Morrissey’s “lean in” stance is similar in that Joan’s use of her body is legitimate, but the tomcatting Don Draper is reduced morally by being equated to a “cheap whore” raised in a brothel—where “loveless sex” occurs, an act with no legitimacy. Is this just semantics? Should I just lighten up, it’s just a TV show, after all? Doesn’t Morrissey really mean that Don is a phoney, cheat, and a lout, but “cheap whore” simply has a succinct and terse economy of phrasing? Well, I think language does indeed matter and the use of such slut shaming terminologies with historical baggage in describing behaviors, real or fictional, matters.
Moreover, I think that Morrissey uses a too-literal transactional definition of sex work as sex-for-money, as opposed a more nuanced sociological one. Melissa Gira Grant in another Guardian article from 2011 defines sex work in more nuanced terms:
What sex workers are actually selling is our ability to make our customers think they are getting what they want, and we try to sell that with as little strain on our time and our bodies as possible. You wouldn’t be able to tell this from sex trade ads because it would be incredibly bad marketing, but it’s the illusion around which sex work turns.

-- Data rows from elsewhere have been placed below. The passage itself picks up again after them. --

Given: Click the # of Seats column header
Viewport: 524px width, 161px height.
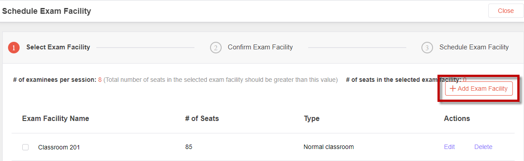Looking at the screenshot, I should point(202,119).
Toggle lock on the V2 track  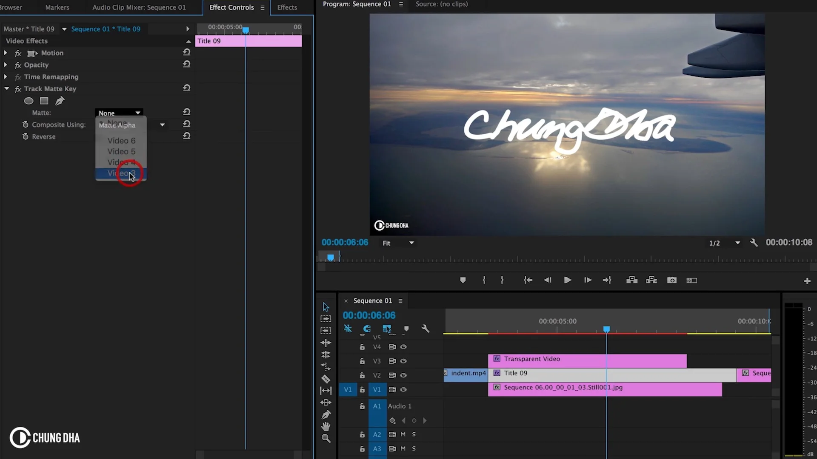point(362,375)

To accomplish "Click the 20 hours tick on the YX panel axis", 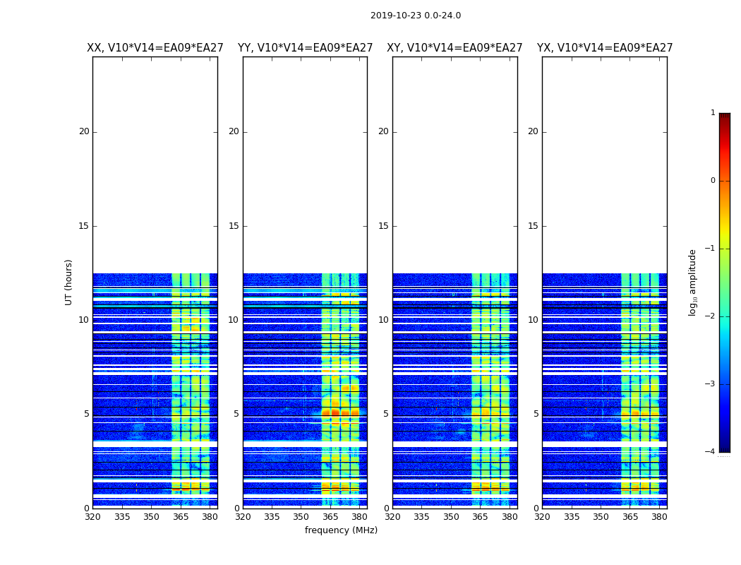I will (x=533, y=131).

The creation of value through experiences people want may sound like so much marketing mumbo jumbo, but I think it’s not only the foundation of marketing, but many everyday social actions. We present ourselves to others in everyday life, in a Goffman sense, in our daily social interactions. So, sex work cannot be simply reduced to sex for money, it’s fostering an illusion, but if we really think about it, perhaps this is a more general concept applicable to the labor market. This isn’t to say that illusions are devoid of value or are trickery. Here, I’m implying that there is a performative that is used as the basis for exchange value. Sex work, like many social interactions are—dramaturgical.

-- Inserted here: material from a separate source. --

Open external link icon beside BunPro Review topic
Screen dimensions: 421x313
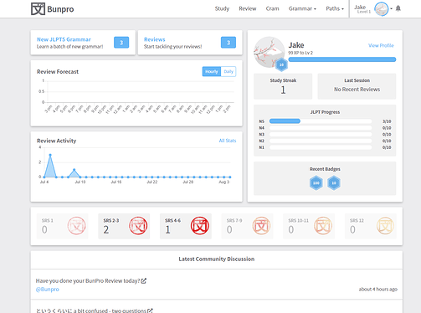(x=144, y=281)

Lean in as a generic concept is about a gendered performative in the workplace, which is fine. I think it probably fails as a one-size-fits-all overarching metanarrative, as the experiences of women in the Judith Butlerian intersection of race, class, and gender blasts apart the idea that there can be a singular lean in. Perhaps additionally problematic for feminism are other metanarratives, such as a normative orthodoxy on sex work that may not hold true as a sociological phenomenon, again, at the intersections of race, class, and gender. Nevertheless, I think social movements as a whole can learn from a better understanding various micronarratives and care should be taken not to use language to marginalize those who may be outside of the dominant paradigm.
There’s a certain irony that MadMen allows an examination of contemporary themes through a safer lens of the wayback machine of period television, but it’s interesting how we can’t seem to escape the historical burden of our sociocultural neuroses about sex.